Tra i vari protagonisti del libro, dalla penna della giornalista emerge un Pasolini “diverso”, o meglio più completo, poiché l’autrice si sofferma non soltanto sull’uomo autodistruttivo, pieno di eccessi o fin troppo discusso, ma anche su quello sentimentale, innamorato per esempio di sua madre.

“L’odore della povera pelliccia di mia madre è l’odore della mia vita”.

È lei, dopotutto, l’unica donna che abbia mai amato davvero, senza riserve, con tutto se stesso.

Sembra che qualcuno addirittura li scambiasse per fratello e sorella, quando camminavano insieme per la strada e lui – nel suo profondo desiderio di morte – diceva di dover “disgraziatamente” vivere per sua madre, e lo faceva quasi in simbiosi, come raccontato da persone che lo conoscevano bene.

La stessa Dacia Maraini, ricorda che quando viaggiavano insieme, lui ovunque si trovasse cercava subito un telefono per poterla chiamare e se lei era stanca, lui era stanco, se lei aveva mal di testa veniva anche a lui.

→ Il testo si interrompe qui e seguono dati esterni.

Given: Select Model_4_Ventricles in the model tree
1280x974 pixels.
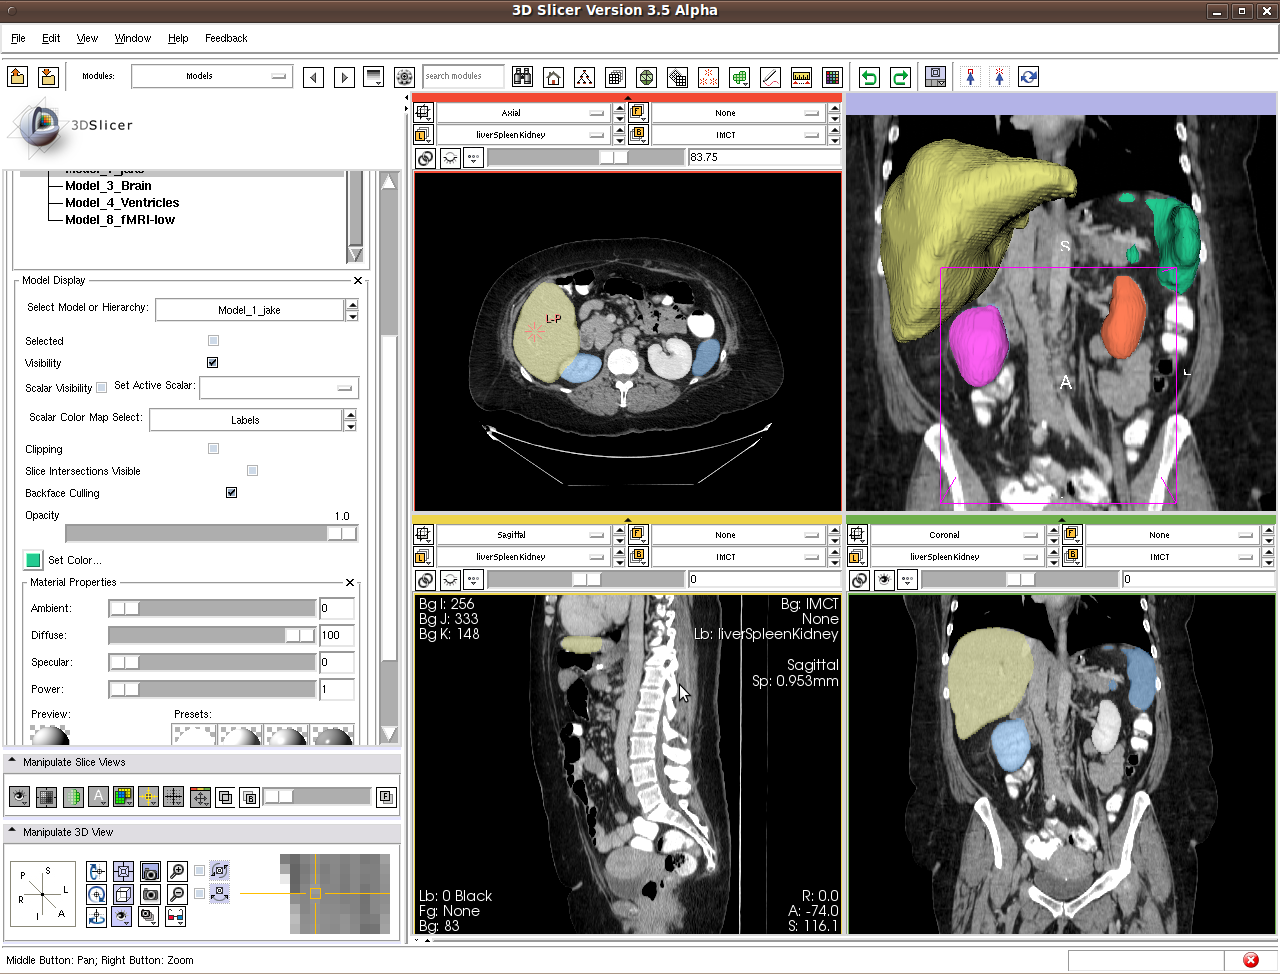Looking at the screenshot, I should coord(122,203).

E se lei era triste, la tristezza si impadroniva anche di suo figlio…

“Tu
sei mia madre e il tuo amore è la mia schiavitù. Ho passato l’infanzia schiavo di questo senso,
alto, irrimediabile, di un impegno immenso.
Sei insostituibile. Per questo è dannata
alla solitudine la vita che mi hai data.
E non voglio essere solo. Ho un’infinita fame d’amore,
dell’amore di corpi senz’anima.
Perché l’anima è in te, sei tu,
sei mai madre e il tuo amore è la mia schiavitù.”

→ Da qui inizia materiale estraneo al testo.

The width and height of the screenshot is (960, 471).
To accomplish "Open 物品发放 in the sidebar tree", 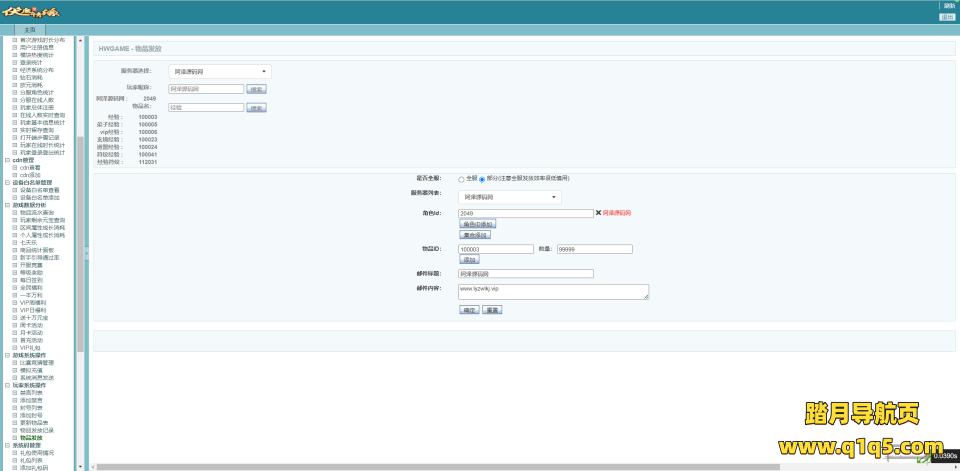I will pyautogui.click(x=31, y=438).
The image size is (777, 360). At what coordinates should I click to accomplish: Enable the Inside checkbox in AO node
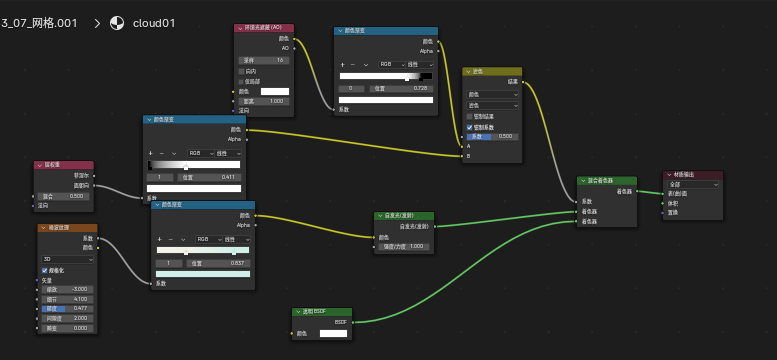click(241, 71)
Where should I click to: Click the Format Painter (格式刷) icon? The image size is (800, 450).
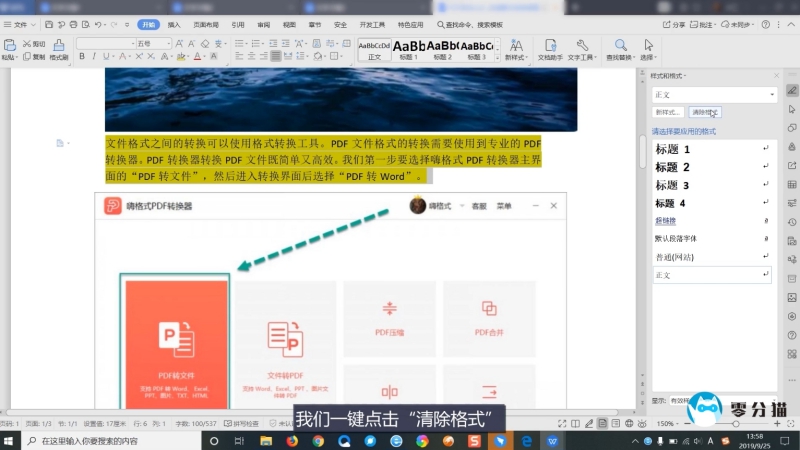(x=59, y=49)
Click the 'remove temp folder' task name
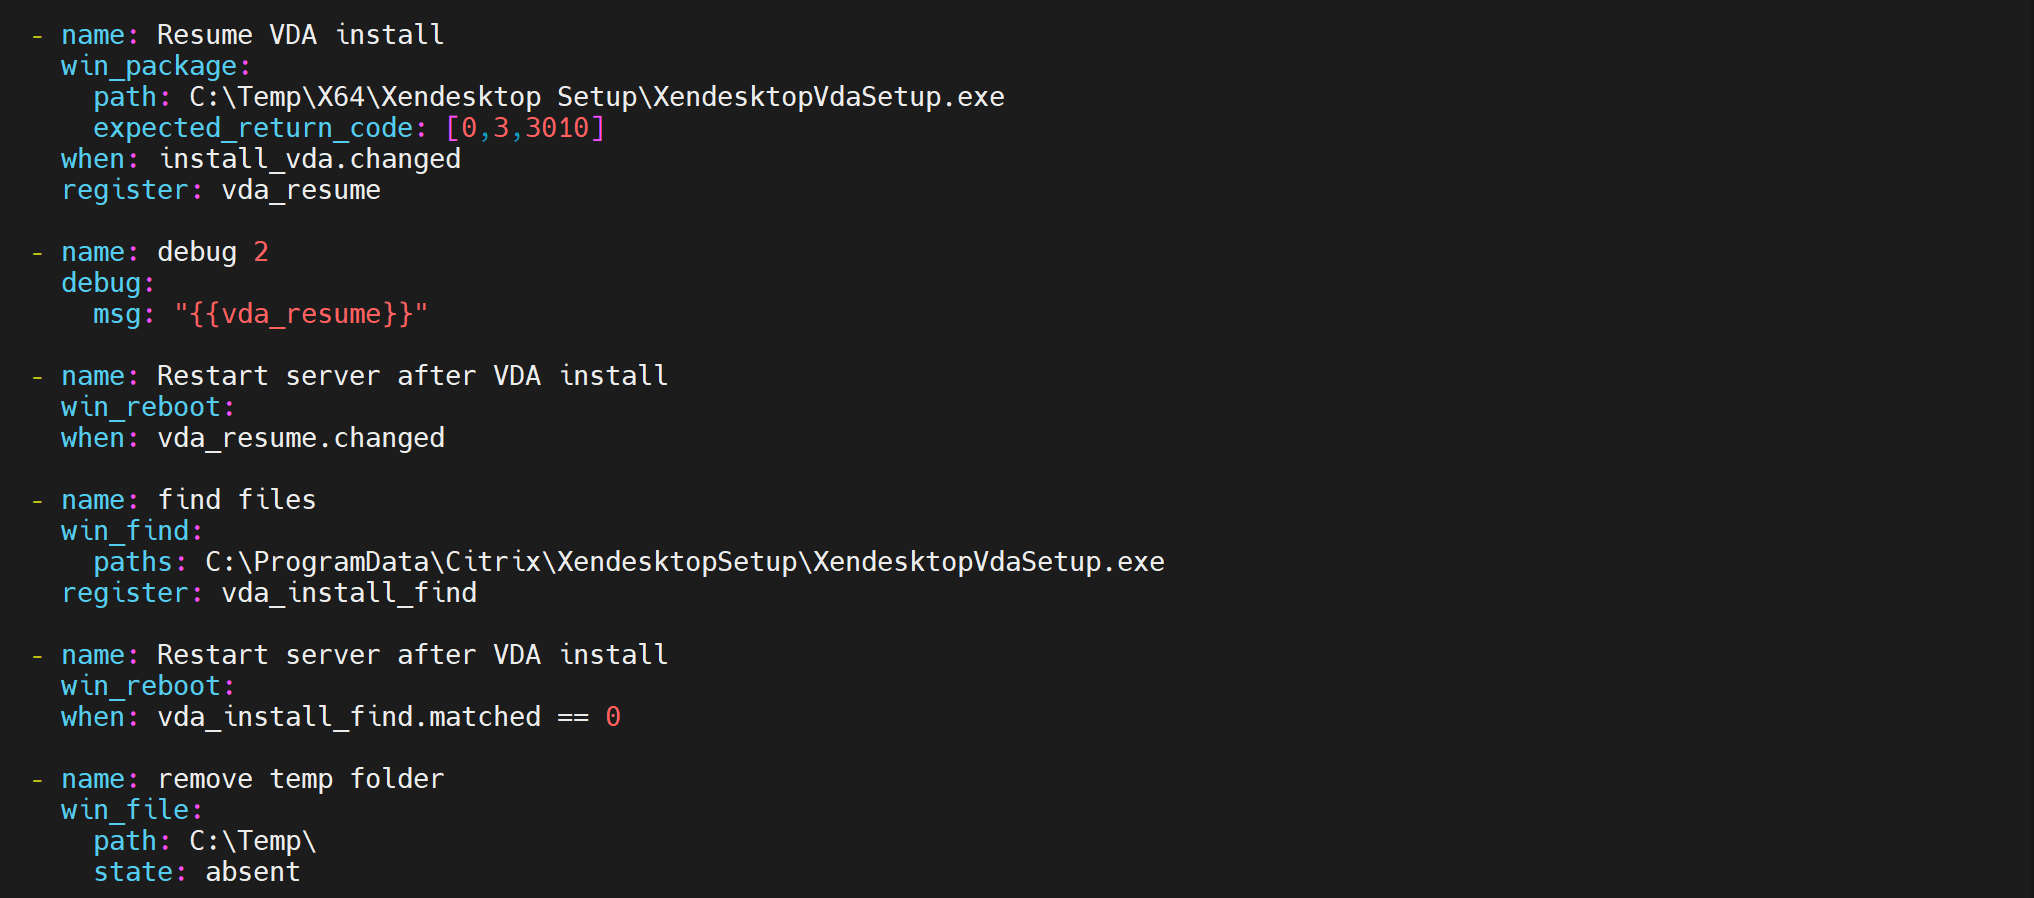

Nel testo “Liberi di amare”, è intenso anche il ritratto di un Pasolini che ama con tutto se stesso e per tutta la vita qualcuno che lo ricambia con un sentimento differente ma non per questo meno importante.. Qualcuno che lo ha amato addirittura come un figlio, e che ancora oggi – con tutti capelli bianchi – sa di non poterlo dimenticare. È Ninetto Davoli.

Quando Pasolini è morto ho capito. Mi sono fermato a riflettere e ho realizzato di chi ero amico, e quanto lui fosse geniale. E io fortunato. Odio però le commemorazioni, le ricorrenze, i dibattiti, la gente che si mette in mostra, i discorsi ufficiali. Di una persona bisognerebbe parlare quando è viva, prima che sia tardi: Paolo lo diceva sempre. E di lui si parla fin troppo, ma lo si legge pochissimo.

Si è detto tanto, di Pier Paolo Pasolini, e ho letto con avidità la lettera di Oriana Fallaci che ne rivela – spesso crudamente ma non senza affetto – le mille sfaccettature della sua personalità. Una lettera scritta dopo il 2 novembre del 1975, notte in cui lo scrittore fu ucciso.

Chissà lui, se avesse potuto, in quale modo e con quali parole avrebbe risposto alla sua amica Oriana…

Lettere, sempre lettere, un’ossessione e delizia per l’umanità intera, ed io non ne sono immune.